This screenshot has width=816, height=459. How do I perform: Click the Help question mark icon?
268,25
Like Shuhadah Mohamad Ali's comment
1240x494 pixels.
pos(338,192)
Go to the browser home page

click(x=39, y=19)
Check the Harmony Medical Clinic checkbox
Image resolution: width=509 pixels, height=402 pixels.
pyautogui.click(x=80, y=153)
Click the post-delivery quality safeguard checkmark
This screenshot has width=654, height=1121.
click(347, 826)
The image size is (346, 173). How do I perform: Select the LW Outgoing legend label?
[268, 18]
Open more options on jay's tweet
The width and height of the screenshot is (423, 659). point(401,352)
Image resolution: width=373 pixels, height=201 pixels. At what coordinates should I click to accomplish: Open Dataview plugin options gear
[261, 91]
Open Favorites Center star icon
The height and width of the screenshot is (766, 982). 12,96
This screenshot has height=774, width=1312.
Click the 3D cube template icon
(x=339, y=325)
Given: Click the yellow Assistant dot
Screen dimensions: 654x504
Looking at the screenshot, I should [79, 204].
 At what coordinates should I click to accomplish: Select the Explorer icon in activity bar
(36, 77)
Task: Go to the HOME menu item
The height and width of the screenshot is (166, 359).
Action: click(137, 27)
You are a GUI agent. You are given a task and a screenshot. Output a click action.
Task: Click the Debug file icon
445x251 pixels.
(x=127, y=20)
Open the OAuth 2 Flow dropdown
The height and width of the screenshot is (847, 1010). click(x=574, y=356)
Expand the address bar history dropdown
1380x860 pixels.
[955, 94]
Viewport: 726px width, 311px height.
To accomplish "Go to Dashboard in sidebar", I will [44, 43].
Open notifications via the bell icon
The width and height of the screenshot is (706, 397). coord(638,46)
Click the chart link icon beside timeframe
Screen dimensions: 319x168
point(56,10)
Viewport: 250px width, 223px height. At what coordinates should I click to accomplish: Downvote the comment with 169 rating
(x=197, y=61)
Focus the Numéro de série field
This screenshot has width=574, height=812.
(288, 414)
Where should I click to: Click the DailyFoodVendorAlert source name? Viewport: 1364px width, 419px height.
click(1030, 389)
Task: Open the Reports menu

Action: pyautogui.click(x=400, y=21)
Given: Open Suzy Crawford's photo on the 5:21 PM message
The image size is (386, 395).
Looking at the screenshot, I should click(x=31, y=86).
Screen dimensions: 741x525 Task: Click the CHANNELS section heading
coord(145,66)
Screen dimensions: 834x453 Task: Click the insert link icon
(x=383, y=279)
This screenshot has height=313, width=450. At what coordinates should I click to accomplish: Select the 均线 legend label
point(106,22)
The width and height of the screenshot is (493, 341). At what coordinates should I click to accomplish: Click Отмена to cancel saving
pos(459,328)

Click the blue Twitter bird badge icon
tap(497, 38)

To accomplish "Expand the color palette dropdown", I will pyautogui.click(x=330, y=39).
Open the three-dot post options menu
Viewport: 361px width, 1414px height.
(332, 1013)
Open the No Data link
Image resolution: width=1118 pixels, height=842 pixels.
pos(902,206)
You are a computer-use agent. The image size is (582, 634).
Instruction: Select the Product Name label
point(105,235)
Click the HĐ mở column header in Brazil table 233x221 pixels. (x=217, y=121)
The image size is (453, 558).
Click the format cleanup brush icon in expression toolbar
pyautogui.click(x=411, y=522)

Your goal
Search the data for the word "agent" and copy each line where it appears.

Task result
You are a GUI agent. You are given a task and a screenshot. Output a click action.
You are a computer-use agent. The image size is (582, 634).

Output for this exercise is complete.